Ma cosa spinge una donna a dirigere un porto?. "Anche se non ho nessuno nella mia famiglia che abbia intrapreso la carriera militare - spiega Marilisa Lombardi - la mia è stata una vera vocazione. Amo il rigore e la disciplina". "Dopo nove anni di gavetta in diverse Capitanerie di Porto - ha detto il tenente di vascello - io e altre tre colleghe assumiamo questo importante incarico. Un evento storico che dimostra l'apertura della Capitaneria anche alle donne. sarà un compito difficile, colmo di responsabilità. Mi appresto a svolgerlo con abnegazione e un pizzico di ottimismo".

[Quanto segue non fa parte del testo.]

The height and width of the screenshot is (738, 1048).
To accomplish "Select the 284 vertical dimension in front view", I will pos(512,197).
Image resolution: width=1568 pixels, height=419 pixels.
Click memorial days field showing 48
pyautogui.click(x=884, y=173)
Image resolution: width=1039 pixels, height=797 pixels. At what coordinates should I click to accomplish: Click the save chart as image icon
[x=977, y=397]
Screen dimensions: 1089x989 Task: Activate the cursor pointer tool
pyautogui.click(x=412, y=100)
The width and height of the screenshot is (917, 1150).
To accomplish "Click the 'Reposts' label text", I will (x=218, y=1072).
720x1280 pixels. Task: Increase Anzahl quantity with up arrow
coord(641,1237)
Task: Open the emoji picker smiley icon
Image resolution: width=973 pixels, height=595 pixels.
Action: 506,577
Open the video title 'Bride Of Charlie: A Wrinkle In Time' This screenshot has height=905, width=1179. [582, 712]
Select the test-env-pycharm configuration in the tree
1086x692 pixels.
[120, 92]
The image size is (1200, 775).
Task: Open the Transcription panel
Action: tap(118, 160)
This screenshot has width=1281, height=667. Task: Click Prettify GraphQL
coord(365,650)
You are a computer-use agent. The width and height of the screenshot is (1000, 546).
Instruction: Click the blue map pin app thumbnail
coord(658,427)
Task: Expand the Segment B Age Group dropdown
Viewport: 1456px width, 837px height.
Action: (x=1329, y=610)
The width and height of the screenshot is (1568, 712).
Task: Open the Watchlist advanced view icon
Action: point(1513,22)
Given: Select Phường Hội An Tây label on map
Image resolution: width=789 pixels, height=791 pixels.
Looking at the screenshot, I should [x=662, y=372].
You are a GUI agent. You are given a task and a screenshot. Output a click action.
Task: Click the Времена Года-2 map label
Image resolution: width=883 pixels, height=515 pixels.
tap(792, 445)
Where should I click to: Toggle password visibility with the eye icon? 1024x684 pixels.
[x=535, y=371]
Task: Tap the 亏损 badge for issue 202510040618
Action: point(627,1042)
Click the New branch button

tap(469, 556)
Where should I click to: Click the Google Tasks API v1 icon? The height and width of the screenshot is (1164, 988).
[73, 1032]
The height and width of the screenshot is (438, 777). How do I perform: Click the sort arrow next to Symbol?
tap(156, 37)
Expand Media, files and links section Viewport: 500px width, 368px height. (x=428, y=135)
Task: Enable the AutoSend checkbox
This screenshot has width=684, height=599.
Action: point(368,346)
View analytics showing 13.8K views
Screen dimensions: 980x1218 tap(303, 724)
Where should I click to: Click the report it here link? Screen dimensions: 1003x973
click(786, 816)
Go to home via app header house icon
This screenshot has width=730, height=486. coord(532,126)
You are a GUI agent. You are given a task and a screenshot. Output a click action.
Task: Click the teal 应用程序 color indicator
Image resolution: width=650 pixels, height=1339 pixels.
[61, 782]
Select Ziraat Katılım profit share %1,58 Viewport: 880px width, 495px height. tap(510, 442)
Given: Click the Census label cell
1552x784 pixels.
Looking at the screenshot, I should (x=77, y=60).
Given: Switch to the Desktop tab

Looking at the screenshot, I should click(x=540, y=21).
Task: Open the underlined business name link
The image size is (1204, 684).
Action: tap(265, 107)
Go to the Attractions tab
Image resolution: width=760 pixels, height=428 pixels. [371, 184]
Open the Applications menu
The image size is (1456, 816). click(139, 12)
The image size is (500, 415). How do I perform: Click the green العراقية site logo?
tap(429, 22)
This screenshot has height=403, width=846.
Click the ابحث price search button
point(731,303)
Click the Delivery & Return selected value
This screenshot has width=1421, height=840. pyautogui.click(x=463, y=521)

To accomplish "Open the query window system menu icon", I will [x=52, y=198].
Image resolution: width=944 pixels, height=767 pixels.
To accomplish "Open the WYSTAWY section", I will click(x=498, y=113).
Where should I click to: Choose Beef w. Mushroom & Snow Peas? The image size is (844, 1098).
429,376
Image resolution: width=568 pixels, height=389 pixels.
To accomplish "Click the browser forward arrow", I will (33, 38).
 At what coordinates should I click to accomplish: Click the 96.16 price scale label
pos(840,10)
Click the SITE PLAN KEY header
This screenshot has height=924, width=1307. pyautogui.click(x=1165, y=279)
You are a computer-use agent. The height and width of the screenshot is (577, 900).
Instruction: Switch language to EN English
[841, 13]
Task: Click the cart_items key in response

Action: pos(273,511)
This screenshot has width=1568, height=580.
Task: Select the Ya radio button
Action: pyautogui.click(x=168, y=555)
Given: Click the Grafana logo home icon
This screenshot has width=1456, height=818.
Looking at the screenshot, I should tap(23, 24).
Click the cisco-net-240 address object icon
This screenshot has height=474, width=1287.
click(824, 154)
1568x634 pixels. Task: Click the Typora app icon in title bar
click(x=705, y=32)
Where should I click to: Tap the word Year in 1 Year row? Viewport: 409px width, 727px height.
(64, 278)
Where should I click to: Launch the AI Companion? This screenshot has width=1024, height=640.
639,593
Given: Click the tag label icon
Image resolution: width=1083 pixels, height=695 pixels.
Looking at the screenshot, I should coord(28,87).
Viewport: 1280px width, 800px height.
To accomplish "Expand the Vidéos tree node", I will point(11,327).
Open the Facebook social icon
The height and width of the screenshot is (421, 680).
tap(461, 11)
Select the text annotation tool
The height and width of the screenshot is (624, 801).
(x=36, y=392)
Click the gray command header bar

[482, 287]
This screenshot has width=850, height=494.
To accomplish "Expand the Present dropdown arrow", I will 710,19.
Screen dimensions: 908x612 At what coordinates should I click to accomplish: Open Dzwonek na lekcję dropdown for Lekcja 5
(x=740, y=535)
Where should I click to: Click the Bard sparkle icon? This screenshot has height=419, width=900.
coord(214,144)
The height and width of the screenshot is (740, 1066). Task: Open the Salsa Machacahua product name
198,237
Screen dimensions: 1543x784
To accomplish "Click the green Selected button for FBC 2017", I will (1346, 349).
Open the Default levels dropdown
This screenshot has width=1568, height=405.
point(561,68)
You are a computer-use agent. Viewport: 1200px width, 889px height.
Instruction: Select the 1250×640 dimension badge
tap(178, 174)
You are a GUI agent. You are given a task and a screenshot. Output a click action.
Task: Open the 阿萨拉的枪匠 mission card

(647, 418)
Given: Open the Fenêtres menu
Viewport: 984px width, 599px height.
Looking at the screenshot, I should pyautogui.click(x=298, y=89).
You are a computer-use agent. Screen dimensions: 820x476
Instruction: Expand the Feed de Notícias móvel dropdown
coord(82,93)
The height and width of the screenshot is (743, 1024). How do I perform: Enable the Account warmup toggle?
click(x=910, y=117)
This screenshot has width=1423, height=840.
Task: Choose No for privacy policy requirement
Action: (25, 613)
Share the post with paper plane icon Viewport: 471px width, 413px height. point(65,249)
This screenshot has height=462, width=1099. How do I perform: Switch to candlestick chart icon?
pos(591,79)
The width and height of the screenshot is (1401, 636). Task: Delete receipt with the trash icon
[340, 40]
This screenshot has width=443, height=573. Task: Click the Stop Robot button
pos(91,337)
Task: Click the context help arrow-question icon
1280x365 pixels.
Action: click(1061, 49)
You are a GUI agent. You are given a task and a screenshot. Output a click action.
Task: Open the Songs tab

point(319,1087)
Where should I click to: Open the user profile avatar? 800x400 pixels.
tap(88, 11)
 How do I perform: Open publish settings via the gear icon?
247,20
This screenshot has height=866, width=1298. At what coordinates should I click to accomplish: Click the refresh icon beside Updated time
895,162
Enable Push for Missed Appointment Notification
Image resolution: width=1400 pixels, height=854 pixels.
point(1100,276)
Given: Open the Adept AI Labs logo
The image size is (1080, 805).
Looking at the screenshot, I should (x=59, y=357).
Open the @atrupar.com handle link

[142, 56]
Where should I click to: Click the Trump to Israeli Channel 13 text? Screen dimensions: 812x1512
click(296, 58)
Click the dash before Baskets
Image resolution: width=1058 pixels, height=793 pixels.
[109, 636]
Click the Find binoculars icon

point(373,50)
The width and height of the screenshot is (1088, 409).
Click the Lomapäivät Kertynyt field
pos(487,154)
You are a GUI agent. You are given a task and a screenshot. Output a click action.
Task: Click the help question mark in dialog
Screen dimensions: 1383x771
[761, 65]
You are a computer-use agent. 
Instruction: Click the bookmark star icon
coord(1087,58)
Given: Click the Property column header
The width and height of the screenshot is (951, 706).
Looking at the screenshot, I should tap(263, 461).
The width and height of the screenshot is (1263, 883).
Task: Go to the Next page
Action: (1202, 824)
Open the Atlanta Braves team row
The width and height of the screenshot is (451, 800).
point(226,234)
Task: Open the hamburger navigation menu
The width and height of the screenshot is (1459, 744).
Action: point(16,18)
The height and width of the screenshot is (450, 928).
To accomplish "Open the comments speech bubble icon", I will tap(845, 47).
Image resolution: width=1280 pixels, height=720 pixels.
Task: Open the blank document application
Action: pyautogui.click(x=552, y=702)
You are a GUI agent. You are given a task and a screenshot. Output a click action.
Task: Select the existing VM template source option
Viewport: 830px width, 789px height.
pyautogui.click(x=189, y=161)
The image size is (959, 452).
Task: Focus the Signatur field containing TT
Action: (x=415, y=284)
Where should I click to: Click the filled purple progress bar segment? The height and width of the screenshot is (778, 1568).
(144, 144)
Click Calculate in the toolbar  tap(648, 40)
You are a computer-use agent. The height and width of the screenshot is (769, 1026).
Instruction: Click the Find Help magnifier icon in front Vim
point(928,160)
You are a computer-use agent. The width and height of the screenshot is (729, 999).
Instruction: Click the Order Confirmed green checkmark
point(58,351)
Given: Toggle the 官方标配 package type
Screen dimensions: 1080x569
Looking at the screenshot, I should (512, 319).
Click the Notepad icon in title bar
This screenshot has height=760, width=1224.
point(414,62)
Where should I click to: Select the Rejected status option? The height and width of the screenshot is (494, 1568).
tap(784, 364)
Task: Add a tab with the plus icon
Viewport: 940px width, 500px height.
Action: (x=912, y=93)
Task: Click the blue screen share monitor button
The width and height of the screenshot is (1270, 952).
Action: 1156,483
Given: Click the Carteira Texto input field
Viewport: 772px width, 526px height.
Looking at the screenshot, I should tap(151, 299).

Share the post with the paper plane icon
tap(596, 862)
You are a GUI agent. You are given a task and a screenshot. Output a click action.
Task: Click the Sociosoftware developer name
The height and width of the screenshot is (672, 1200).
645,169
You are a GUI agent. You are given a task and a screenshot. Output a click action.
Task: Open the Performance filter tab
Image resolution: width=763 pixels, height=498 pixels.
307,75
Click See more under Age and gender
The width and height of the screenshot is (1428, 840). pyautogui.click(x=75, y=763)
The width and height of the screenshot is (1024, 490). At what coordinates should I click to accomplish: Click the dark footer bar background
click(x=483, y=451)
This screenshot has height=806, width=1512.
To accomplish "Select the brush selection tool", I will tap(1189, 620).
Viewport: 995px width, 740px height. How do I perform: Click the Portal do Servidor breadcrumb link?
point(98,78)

"Un momento storico da sottolineare - ha detto l'Ammiraglio Raimondo Pollastrini, Comandante Generale del Corpo - che dimostra il reale raggiungimento, nelle Capitanerie, della parità lavorativa tra uomini e donne, con identici incarichi e identiche opportunità di carriera". Oggi le Capitanerie di porto dipendono dal ministero della Difesa (in quanto forza della Marina militare) e dal ministero delle Infrastrutture e dei Trasporti, ma sono molti i ministeri che utilizzano le competenze delle Capitanerie in vari settori, come la tutela delle riserve marine, la pesca marittima, la vigilanza dei flussi migratori. Il Corpo è organizzato in 15 direzioni marittime, 53 Capitanerie di porto, 47 uffici circondariali marittimi, 128 uffici locali marittimi, 48 delegazioni di spiaggia.